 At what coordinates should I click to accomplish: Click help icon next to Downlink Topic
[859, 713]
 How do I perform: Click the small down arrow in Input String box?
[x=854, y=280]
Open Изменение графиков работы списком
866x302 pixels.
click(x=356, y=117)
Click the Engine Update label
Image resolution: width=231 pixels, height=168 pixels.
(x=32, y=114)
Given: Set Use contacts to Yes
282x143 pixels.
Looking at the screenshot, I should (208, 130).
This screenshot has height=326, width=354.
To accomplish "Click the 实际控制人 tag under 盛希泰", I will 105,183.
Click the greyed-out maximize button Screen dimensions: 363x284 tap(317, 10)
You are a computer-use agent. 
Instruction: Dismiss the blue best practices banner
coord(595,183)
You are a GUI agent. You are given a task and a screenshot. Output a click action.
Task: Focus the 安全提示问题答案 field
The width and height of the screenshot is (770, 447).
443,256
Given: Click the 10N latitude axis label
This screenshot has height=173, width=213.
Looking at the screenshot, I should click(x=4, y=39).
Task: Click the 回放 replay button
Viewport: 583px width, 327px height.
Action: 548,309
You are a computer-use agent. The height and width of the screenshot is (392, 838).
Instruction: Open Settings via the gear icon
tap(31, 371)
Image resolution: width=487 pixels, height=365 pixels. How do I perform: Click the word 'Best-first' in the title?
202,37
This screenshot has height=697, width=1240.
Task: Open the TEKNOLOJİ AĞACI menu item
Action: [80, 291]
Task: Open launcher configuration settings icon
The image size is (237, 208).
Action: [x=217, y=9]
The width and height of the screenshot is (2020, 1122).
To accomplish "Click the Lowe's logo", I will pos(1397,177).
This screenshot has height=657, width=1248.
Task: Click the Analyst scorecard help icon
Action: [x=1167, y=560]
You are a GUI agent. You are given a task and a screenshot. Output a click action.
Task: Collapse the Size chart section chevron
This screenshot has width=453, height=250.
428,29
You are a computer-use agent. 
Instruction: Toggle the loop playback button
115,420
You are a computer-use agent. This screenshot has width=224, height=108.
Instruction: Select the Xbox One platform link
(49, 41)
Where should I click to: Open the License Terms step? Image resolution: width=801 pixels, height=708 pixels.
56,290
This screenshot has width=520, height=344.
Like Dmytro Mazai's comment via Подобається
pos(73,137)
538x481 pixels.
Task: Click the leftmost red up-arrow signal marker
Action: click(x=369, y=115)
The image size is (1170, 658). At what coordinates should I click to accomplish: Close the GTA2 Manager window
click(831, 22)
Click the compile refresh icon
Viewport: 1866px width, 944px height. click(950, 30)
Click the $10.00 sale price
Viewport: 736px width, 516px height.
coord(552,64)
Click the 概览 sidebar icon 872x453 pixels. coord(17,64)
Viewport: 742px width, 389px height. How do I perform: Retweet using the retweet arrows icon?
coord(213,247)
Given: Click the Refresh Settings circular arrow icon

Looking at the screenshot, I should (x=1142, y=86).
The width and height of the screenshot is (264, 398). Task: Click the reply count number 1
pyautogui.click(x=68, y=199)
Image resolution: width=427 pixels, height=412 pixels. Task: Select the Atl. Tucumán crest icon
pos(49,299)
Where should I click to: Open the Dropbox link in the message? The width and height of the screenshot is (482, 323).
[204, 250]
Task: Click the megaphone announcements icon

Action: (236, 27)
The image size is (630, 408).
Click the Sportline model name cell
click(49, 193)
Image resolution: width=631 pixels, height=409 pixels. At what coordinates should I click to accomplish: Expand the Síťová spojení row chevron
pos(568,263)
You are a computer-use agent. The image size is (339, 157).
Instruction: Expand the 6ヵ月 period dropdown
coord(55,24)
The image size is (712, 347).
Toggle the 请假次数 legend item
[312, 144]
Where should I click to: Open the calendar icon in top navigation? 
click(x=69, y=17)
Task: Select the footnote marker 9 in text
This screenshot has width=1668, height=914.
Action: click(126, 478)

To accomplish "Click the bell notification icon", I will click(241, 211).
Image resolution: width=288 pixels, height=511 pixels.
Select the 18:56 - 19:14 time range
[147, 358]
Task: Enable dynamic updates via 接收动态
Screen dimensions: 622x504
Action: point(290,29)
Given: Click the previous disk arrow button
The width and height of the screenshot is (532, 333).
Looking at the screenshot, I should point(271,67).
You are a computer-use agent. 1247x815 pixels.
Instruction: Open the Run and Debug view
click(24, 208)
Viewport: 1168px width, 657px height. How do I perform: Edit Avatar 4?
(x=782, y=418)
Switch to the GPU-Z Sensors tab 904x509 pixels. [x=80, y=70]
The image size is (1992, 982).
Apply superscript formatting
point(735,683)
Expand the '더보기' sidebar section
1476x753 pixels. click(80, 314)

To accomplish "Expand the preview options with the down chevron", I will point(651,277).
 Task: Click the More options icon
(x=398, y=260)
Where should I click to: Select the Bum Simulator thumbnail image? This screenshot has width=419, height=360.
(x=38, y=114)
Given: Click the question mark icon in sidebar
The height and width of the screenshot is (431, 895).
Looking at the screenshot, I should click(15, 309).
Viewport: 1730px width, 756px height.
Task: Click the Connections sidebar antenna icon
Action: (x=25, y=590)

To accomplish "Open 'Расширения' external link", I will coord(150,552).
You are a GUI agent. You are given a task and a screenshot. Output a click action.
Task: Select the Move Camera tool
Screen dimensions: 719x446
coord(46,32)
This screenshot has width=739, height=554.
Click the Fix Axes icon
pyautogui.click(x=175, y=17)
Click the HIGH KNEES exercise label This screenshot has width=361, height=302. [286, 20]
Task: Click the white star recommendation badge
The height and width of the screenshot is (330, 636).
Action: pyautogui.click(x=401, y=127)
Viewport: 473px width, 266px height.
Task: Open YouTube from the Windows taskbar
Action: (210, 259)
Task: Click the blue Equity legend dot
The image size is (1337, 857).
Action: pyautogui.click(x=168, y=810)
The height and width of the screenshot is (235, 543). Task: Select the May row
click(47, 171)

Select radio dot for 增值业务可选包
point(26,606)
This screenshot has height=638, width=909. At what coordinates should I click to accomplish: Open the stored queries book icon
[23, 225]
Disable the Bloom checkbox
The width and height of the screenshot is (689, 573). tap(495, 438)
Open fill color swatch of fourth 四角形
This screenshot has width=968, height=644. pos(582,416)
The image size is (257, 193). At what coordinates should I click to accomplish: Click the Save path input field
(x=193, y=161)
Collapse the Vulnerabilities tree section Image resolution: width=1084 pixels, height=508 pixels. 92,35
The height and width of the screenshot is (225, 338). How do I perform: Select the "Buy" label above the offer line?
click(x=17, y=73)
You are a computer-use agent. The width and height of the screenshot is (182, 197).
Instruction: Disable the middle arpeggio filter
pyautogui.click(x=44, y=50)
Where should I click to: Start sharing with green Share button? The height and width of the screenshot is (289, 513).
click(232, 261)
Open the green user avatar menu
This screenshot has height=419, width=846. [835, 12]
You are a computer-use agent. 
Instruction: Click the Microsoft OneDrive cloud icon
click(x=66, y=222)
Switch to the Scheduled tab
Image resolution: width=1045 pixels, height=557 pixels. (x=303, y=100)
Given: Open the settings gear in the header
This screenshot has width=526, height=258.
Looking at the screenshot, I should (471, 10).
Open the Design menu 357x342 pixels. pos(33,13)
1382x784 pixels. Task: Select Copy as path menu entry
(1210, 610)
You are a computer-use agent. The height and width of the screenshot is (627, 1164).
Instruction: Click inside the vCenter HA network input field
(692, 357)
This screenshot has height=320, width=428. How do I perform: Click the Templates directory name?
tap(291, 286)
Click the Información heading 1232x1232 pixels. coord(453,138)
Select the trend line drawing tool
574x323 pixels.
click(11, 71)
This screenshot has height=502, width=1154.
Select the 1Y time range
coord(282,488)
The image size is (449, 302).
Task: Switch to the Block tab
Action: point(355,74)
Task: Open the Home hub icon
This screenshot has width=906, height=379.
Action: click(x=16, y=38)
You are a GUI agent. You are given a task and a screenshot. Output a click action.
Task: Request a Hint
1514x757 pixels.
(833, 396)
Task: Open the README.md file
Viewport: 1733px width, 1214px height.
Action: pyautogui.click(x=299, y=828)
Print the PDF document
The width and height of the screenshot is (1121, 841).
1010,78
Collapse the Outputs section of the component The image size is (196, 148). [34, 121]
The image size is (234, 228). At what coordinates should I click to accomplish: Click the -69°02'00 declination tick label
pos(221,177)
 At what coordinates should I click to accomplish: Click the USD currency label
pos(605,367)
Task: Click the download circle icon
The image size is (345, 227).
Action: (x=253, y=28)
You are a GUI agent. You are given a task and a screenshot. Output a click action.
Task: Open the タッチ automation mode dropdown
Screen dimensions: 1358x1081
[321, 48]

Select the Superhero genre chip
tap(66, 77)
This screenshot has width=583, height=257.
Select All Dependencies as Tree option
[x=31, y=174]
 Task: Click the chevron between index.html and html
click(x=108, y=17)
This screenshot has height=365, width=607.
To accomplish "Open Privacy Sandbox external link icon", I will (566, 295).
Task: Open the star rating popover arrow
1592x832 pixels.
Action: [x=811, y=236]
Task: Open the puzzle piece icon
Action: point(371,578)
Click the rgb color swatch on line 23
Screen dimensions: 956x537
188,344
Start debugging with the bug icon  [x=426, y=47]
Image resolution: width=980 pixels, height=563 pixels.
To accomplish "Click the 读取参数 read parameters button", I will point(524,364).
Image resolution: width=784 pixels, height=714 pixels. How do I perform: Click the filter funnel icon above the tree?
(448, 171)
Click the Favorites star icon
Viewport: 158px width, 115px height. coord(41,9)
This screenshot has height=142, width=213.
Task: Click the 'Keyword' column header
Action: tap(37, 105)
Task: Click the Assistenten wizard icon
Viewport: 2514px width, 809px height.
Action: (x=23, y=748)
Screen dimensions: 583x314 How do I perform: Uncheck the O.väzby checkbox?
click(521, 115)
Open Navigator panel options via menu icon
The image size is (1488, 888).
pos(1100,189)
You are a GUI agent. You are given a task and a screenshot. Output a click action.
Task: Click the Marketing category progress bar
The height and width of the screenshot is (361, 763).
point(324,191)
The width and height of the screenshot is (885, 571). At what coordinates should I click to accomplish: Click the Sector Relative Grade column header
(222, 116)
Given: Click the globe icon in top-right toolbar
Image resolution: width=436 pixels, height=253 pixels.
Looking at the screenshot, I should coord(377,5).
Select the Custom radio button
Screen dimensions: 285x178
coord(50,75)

# # # #

Could you turn the items, from the start up to and including the line with "Looking at the screenshot, I should click(x=4, y=39).", into a JSON list of strings with one string per line and blank lines left out?

[
  " At what coordinates should I click to accomplish: Click help icon next to Downlink Topic",
  "[859, 713]",
  " How do I perform: Click the small down arrow in Input String box?",
  "[x=854, y=280]",
  "Open Изменение графиков работы списком",
  "866x302 pixels.",
  "click(x=356, y=117)",
  "Click the Engine Update label",
  "Image resolution: width=231 pixels, height=168 pixels.",
  "(x=32, y=114)",
  "Given: Set Use contacts to Yes",
  "282x143 pixels.",
  "Looking at the screenshot, I should (208, 130).",
  "This screenshot has height=326, width=354.",
  "To accomplish \"Click the 实际控制人 tag under 盛希泰\", I will 105,183.",
  "Click the greyed-out maximize button Screen dimensions: 363x284 tap(317, 10)",
  "You are a computer-use agent. ",
  "Instruction: Dismiss the blue best practices banner",
  "coord(595,183)",
  "You are a GUI agent. You are given a task and a screenshot. Output a click action.",
  "Task: Focus the 安全提示问题答案 field",
  "The width and height of the screenshot is (770, 447).",
  "443,256",
  "Given: Click the 10N latitude axis label",
  "This screenshot has height=173, width=213.",
  "Looking at the screenshot, I should click(x=4, y=39)."
]